You see our mind can be considered our greatest friend and at the same time it can become our biggest enemy.

Persons who suffer with anxiety disorders tend to be fighting their minds more often than anything else in their lives. The reality is that we all get anxious from time to time; when speaking in public for instance or during a personal financial difficulty. We tend to worry and become stressed and depressed. Then we get over our worries and move on with our lives.

Interesting to note though, is that for persons with anxiety a move in this direction is not always that simple. Their minds worry so often that it begins to take over their lives.


We may think that it’s not a big deal and it’s not something we have to worry about. However, anxiety is a true medical condition and affects 40 million adults in the U.S. That’s 18 percent of their population. I am quite certain that we are not that far off here in Guyana either. As common as it is in the U.S, only one third of those suffering receive treatment.

My worry is that quite a number of persons in Guyana are not even sure that they have an anxiety disorder. Either they are not sure of what’s going on with them and blame another medical condition, or they are bewildered by their anxiety and abuse medications, drugs, alcohol, others, or sometimes become so overwhelmed and commit suicide.

Persons suffering from anxiety may have one or more of the following signs/symptoms:

*Excessive worrying – this is the hallmark of anxiety. Persons with anxiety disorder tend to worry about everyday things, large and small, for most days of their lives.
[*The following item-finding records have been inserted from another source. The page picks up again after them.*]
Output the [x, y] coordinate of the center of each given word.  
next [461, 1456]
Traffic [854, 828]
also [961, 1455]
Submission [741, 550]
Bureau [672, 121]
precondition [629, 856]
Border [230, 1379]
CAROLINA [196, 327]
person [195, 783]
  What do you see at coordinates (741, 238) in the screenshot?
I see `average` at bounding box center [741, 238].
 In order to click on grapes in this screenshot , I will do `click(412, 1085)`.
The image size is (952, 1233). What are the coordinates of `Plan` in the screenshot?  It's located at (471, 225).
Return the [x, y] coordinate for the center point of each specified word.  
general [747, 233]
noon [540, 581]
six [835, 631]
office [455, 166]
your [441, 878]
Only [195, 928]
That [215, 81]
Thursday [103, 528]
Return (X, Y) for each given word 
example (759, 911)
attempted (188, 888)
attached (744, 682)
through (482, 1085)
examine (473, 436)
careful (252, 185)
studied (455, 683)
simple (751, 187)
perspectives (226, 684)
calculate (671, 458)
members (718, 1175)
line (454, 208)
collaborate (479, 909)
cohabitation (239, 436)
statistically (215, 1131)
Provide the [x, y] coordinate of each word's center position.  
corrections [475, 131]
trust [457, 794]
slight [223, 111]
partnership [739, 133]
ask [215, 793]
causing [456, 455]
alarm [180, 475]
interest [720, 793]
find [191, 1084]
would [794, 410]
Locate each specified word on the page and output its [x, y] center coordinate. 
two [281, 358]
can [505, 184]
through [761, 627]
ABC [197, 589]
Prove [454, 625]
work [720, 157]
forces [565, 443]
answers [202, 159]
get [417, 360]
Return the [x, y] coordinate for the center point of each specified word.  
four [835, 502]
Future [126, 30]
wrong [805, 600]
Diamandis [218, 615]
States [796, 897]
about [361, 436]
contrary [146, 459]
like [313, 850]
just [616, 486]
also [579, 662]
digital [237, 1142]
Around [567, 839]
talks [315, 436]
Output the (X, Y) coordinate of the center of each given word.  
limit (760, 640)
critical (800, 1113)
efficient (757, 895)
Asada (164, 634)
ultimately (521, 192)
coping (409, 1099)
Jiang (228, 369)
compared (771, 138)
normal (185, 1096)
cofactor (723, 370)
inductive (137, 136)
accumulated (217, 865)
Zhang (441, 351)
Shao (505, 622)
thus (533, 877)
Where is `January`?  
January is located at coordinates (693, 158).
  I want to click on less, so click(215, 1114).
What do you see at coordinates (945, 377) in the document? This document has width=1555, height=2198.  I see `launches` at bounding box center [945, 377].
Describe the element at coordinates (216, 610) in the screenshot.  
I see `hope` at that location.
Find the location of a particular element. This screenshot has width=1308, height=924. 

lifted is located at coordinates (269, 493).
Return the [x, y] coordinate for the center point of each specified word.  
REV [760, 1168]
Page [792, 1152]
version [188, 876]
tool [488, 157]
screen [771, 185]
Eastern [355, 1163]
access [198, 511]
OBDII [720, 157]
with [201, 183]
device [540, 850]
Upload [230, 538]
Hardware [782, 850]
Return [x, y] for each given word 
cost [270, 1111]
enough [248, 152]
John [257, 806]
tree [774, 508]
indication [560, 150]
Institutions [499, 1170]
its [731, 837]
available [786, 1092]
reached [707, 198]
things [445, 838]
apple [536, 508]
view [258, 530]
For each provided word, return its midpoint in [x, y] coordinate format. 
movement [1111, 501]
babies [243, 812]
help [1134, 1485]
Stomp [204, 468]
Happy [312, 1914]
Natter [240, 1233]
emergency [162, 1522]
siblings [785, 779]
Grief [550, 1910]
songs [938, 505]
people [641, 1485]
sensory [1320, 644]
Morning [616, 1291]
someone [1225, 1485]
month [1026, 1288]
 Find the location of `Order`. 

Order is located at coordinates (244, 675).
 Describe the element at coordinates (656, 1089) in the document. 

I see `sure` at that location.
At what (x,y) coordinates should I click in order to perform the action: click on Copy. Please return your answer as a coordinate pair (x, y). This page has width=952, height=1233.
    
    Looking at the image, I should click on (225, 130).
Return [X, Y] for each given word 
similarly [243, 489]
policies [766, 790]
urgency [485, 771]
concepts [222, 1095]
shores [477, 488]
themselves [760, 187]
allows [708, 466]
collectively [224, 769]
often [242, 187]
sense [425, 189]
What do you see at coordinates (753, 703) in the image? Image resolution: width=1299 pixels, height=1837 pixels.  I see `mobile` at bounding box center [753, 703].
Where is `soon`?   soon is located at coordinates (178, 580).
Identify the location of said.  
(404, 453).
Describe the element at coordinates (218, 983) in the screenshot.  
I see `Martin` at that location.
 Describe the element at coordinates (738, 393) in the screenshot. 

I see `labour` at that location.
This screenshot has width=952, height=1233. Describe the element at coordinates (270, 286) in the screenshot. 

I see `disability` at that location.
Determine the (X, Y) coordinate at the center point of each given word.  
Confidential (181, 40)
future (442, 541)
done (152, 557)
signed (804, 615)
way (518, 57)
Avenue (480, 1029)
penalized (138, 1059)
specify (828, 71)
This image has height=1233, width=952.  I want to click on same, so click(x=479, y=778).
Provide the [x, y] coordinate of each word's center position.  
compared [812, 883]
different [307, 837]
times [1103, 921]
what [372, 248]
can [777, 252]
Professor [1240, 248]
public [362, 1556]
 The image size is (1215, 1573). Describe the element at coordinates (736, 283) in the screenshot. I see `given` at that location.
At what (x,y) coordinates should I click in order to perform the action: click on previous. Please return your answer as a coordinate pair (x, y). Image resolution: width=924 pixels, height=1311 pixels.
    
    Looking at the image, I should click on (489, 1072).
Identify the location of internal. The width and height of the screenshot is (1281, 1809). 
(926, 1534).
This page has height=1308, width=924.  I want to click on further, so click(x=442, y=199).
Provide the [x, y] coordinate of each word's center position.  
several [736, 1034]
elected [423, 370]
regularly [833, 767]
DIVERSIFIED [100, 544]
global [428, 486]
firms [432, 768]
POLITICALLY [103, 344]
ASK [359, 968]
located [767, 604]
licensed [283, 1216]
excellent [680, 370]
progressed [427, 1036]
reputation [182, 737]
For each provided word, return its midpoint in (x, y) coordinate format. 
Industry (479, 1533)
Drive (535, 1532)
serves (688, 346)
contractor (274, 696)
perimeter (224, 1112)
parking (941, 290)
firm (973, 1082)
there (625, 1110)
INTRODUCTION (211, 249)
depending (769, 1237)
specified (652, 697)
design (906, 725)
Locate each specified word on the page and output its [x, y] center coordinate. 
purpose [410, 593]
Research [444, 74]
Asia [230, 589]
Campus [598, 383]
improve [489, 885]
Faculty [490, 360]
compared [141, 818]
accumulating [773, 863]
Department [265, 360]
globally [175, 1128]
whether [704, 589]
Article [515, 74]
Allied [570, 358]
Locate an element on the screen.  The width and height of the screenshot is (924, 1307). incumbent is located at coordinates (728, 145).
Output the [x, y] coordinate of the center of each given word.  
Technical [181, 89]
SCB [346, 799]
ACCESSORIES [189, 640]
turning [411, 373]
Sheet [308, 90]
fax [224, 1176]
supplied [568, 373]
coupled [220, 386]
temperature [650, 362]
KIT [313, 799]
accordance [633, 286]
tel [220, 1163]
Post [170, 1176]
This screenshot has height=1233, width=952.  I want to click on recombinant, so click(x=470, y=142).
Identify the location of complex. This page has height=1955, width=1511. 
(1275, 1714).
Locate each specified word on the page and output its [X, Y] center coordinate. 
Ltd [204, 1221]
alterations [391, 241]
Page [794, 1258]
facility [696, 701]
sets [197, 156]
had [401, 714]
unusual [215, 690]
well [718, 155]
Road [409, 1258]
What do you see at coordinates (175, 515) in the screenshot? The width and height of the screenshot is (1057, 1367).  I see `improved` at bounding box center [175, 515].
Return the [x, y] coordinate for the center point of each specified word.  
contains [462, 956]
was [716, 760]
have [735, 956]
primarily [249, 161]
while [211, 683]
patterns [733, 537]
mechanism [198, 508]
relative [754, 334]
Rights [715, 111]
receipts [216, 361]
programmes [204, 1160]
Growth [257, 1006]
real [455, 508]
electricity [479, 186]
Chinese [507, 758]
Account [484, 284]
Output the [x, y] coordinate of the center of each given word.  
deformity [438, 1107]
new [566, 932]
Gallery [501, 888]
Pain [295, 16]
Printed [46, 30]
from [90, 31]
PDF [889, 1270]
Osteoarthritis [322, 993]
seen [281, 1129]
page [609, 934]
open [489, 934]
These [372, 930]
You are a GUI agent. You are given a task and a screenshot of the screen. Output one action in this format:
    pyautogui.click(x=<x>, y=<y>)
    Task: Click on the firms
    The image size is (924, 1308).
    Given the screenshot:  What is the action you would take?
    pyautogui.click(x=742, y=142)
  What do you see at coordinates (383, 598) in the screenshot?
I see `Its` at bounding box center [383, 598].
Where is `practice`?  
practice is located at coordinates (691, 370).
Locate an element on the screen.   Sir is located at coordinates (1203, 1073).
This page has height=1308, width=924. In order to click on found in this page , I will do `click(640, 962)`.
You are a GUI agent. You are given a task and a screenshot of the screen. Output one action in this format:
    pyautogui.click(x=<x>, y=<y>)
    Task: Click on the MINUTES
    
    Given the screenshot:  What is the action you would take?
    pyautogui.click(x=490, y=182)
-Sleep problems – persons with anxiety tend to take their worries to bed regularly. They end up having difficulty falling asleep or staying asleep.

*Muscle tension – anxiety sufferers tend to have near constant muscle aches and stiffness and are prone to muscle and ligament injuries during activity.

*Chronic indigestion- anxiety sufferers are at risk of having irritable bowel syndrome, a condition characterized by stomach aches, cramping, bloating, gas, constipation, and/or diarrhea.

*Stage fright – The fear of addressing a group of persons is so strong in some anxiety sufferers that it overwhelms them. Even if they end up addressing the group, they worry about the event constantly after.

*Self consciousness – persons with anxiety disorder tend to feel like all eyes are on them, and they often experience blushing, trembling, nausea, profuse sweating, or difficulty talking.

*Constant panic attacks – a panic attack is a sudden, gripping feeling of fear and helplessness that can last for several minutes, accompanied by scary physical symptoms such as breathing problems, a pounding or racing heart, tingling or numb hands, sweating, weakness or dizziness, chest pain, stomach pain, and feeling hot or cold. Persons with anxiety tend to have repeated panic attacks.

*Recurrent flashbacks – someone with anxiety may constantly relive traumatic moments of their life and get depressed over it.

*Self-doubt – Persistent self-doubt and second-guessing is a common feature of anxiety disorders.

*Feeling of not belonging – a person with anxiety disorder often feels they are different from everyone and can isolate themselves. Over time they may develop suicidal thoughts which if not addressed, can lead to them taking their lives during a stressful situation.

We all may have one or more of the mentioned signs and symptoms from time to time.

A person with an anxiety disorder will repeatedly experience these episodes, which often overwhelms them. If left untreated, anxiety sufferers can become a victim of their mind and it can lead to catastrophic consequences for them and their loved ones.